• _Set problem_:
Rewrite the listing below, replacing each occurrence of "Dividend Per Share" with "Earnings Per Share" and keeping everything else unchanged.

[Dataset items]
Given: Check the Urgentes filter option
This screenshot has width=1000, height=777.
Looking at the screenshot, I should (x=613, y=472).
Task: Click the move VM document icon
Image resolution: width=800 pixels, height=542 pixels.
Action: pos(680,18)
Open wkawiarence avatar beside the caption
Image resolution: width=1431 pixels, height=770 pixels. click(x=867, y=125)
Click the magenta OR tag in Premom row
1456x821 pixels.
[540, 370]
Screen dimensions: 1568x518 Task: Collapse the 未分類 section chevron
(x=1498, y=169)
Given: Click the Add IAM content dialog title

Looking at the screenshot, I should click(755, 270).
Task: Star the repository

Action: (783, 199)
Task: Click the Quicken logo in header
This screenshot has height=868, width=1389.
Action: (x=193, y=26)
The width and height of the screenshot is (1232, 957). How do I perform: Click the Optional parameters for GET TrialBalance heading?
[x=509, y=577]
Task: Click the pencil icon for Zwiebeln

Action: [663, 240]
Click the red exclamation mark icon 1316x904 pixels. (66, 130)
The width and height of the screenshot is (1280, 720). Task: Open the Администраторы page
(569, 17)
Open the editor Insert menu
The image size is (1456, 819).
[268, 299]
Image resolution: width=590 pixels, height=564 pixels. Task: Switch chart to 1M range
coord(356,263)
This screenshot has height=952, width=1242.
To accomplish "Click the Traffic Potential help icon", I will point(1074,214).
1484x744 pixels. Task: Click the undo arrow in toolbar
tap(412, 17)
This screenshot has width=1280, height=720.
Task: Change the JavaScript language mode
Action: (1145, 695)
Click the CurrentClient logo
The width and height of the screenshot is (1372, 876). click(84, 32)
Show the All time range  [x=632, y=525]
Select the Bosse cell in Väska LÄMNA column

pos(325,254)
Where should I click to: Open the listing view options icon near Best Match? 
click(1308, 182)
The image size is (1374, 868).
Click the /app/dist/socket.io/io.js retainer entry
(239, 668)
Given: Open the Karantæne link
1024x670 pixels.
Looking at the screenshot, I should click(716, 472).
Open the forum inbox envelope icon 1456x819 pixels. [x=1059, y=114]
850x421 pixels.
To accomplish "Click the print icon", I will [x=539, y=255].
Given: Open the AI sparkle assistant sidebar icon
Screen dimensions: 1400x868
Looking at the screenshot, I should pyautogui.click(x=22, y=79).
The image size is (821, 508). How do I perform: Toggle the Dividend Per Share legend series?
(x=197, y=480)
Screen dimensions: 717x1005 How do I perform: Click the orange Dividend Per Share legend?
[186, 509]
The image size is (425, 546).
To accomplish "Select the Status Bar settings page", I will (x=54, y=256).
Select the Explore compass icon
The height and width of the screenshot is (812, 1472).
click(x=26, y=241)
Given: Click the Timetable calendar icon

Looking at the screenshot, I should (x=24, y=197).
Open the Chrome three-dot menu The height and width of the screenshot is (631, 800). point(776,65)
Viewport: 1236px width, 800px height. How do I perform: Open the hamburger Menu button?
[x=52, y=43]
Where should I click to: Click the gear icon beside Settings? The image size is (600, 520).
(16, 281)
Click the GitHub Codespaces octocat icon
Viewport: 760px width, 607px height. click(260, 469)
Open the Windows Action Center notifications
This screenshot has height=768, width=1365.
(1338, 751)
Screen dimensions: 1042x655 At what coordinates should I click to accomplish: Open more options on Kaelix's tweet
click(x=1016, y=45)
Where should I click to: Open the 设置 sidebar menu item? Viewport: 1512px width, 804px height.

• _Task answer_:
Given: Check the Urgentes filter option
This screenshot has width=1000, height=777.
Looking at the screenshot, I should (x=613, y=472).
Task: Click the move VM document icon
Image resolution: width=800 pixels, height=542 pixels.
Action: pos(680,18)
Open wkawiarence avatar beside the caption
Image resolution: width=1431 pixels, height=770 pixels. click(x=867, y=125)
Click the magenta OR tag in Premom row
1456x821 pixels.
[540, 370]
Screen dimensions: 1568x518 Task: Collapse the 未分類 section chevron
(x=1498, y=169)
Given: Click the Add IAM content dialog title

Looking at the screenshot, I should click(755, 270).
Task: Star the repository

Action: (783, 199)
Task: Click the Quicken logo in header
This screenshot has height=868, width=1389.
Action: (x=193, y=26)
The width and height of the screenshot is (1232, 957). How do I perform: Click the Optional parameters for GET TrialBalance heading?
[x=509, y=577]
Task: Click the pencil icon for Zwiebeln

Action: [663, 240]
Click the red exclamation mark icon 1316x904 pixels. (66, 130)
The width and height of the screenshot is (1280, 720). Task: Open the Администраторы page
(569, 17)
Open the editor Insert menu
The image size is (1456, 819).
[268, 299]
Image resolution: width=590 pixels, height=564 pixels. Task: Switch chart to 1M range
coord(356,263)
This screenshot has height=952, width=1242.
To accomplish "Click the Traffic Potential help icon", I will point(1074,214).
1484x744 pixels. Task: Click the undo arrow in toolbar
tap(412, 17)
This screenshot has width=1280, height=720.
Task: Change the JavaScript language mode
Action: (1145, 695)
Click the CurrentClient logo
The width and height of the screenshot is (1372, 876). click(84, 32)
Show the All time range  [x=632, y=525]
Select the Bosse cell in Väska LÄMNA column

pos(325,254)
Where should I click to: Open the listing view options icon near Best Match? 
click(1308, 182)
The image size is (1374, 868).
Click the /app/dist/socket.io/io.js retainer entry
(239, 668)
Given: Open the Karantæne link
1024x670 pixels.
Looking at the screenshot, I should click(716, 472).
Open the forum inbox envelope icon 1456x819 pixels. [x=1059, y=114]
850x421 pixels.
To accomplish "Click the print icon", I will [x=539, y=255].
Given: Open the AI sparkle assistant sidebar icon
Screen dimensions: 1400x868
Looking at the screenshot, I should pyautogui.click(x=22, y=79).
The image size is (821, 508). How do I perform: Toggle the Earnings Per Share legend series?
(x=197, y=480)
Screen dimensions: 717x1005 How do I perform: Click the orange Earnings Per Share legend?
[186, 509]
The image size is (425, 546).
To accomplish "Select the Status Bar settings page", I will (x=54, y=256).
Select the Explore compass icon
The height and width of the screenshot is (812, 1472).
click(x=26, y=241)
Given: Click the Timetable calendar icon

Looking at the screenshot, I should (x=24, y=197).
Open the Chrome three-dot menu The height and width of the screenshot is (631, 800). point(776,65)
Viewport: 1236px width, 800px height. How do I perform: Open the hamburger Menu button?
[x=52, y=43]
Where should I click to: Click the gear icon beside Settings? The image size is (600, 520).
(16, 281)
Click the GitHub Codespaces octocat icon
Viewport: 760px width, 607px height. click(260, 469)
Open the Windows Action Center notifications
This screenshot has height=768, width=1365.
(1338, 751)
Screen dimensions: 1042x655 At what coordinates should I click to accomplish: Open more options on Kaelix's tweet
click(x=1016, y=45)
Where should I click to: Open the 设置 sidebar menu item? Viewport: 1512px width, 804px height.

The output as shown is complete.